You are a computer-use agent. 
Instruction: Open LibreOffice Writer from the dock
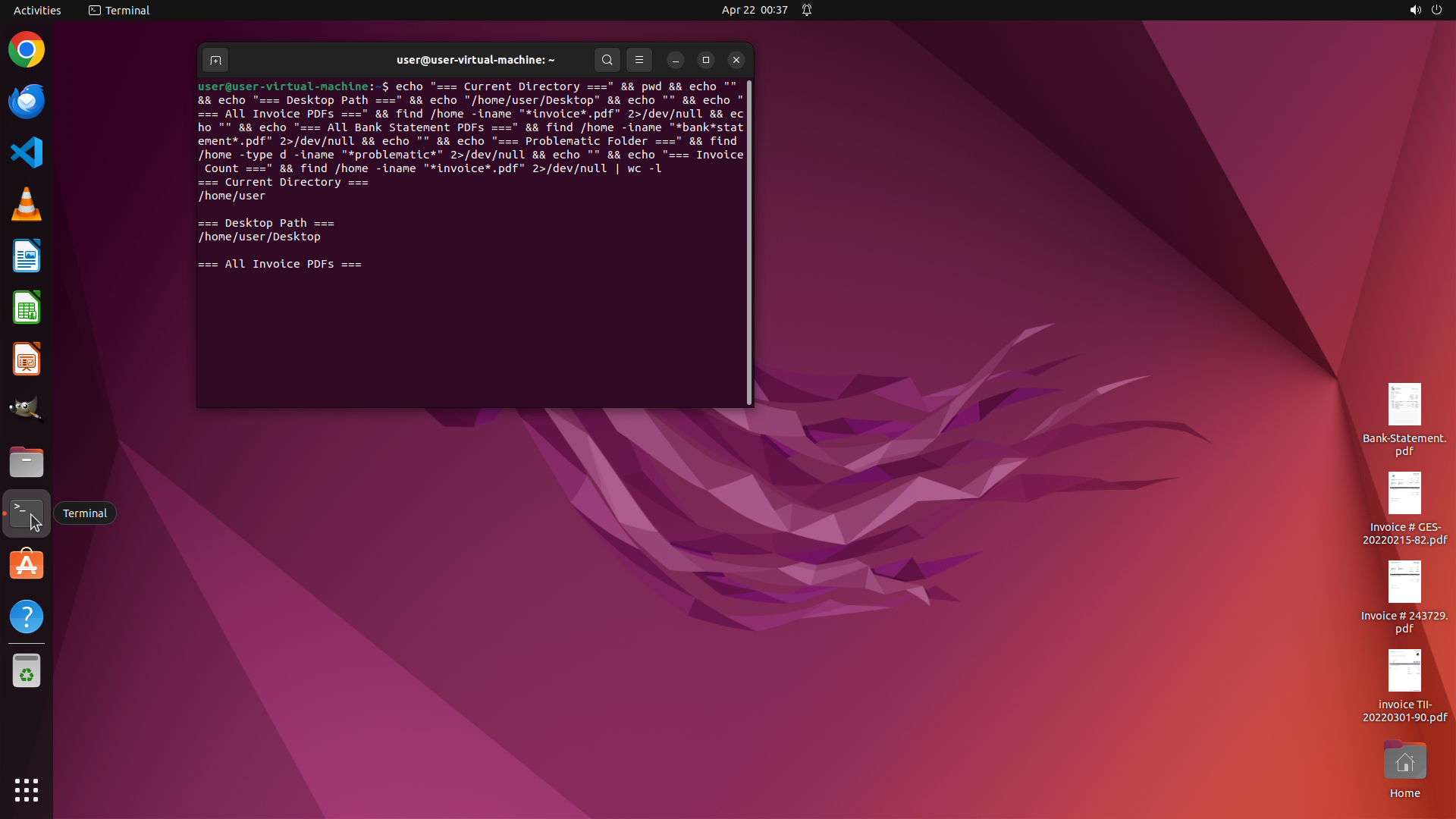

--

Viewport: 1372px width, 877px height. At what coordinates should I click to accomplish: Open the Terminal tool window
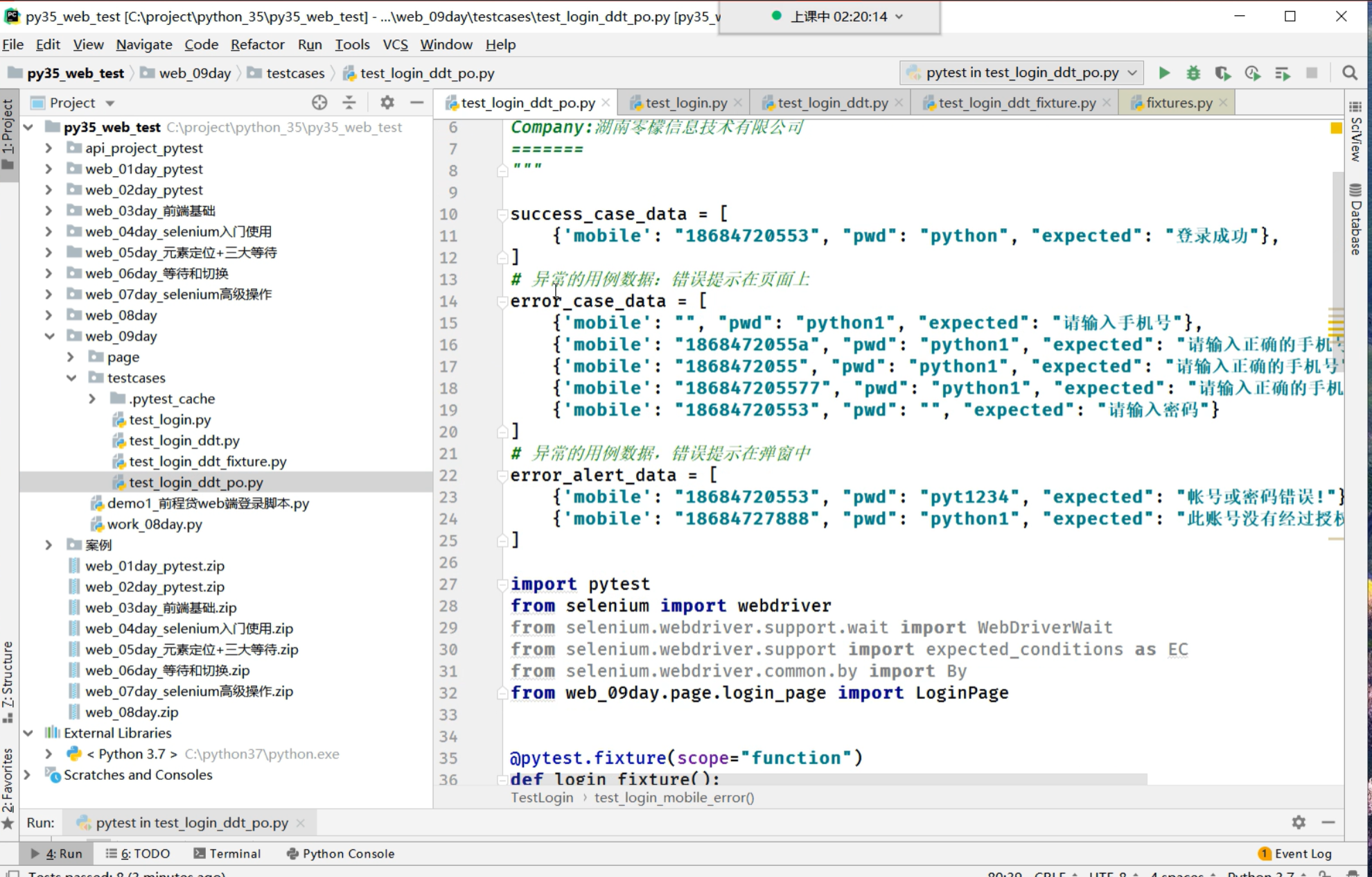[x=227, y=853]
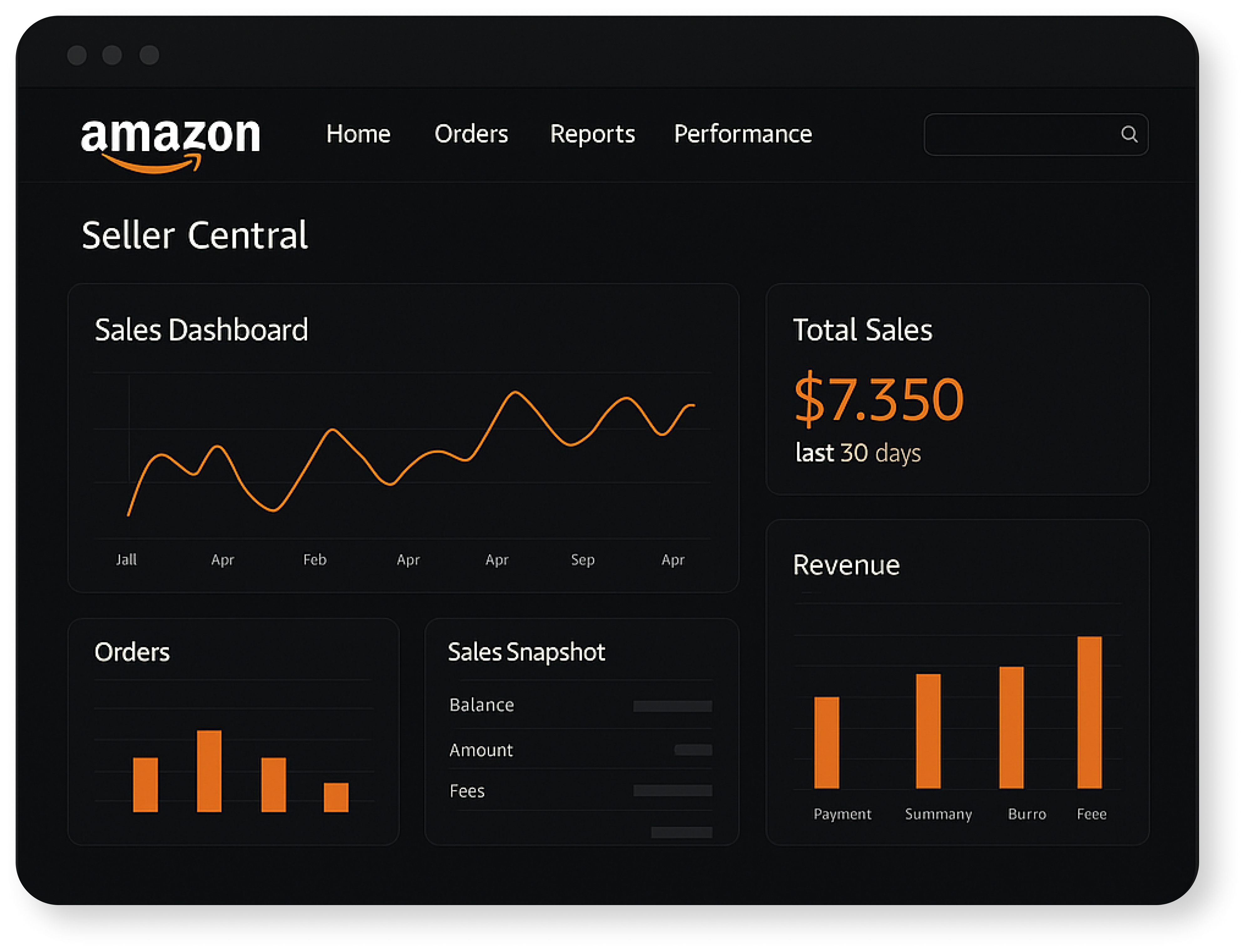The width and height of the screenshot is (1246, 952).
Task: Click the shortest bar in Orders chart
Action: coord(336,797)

**Instructions to follow:**
The range runs from the line with "You are a computer-use agent." up to and including the line with "Instruction: Open LibreOffice" in the listing above; please write out exactly those lines and nothing more.

**Output of the exercise:**
You are a computer-use agent. 
Instruction: Open LibreOffice Writer from the dock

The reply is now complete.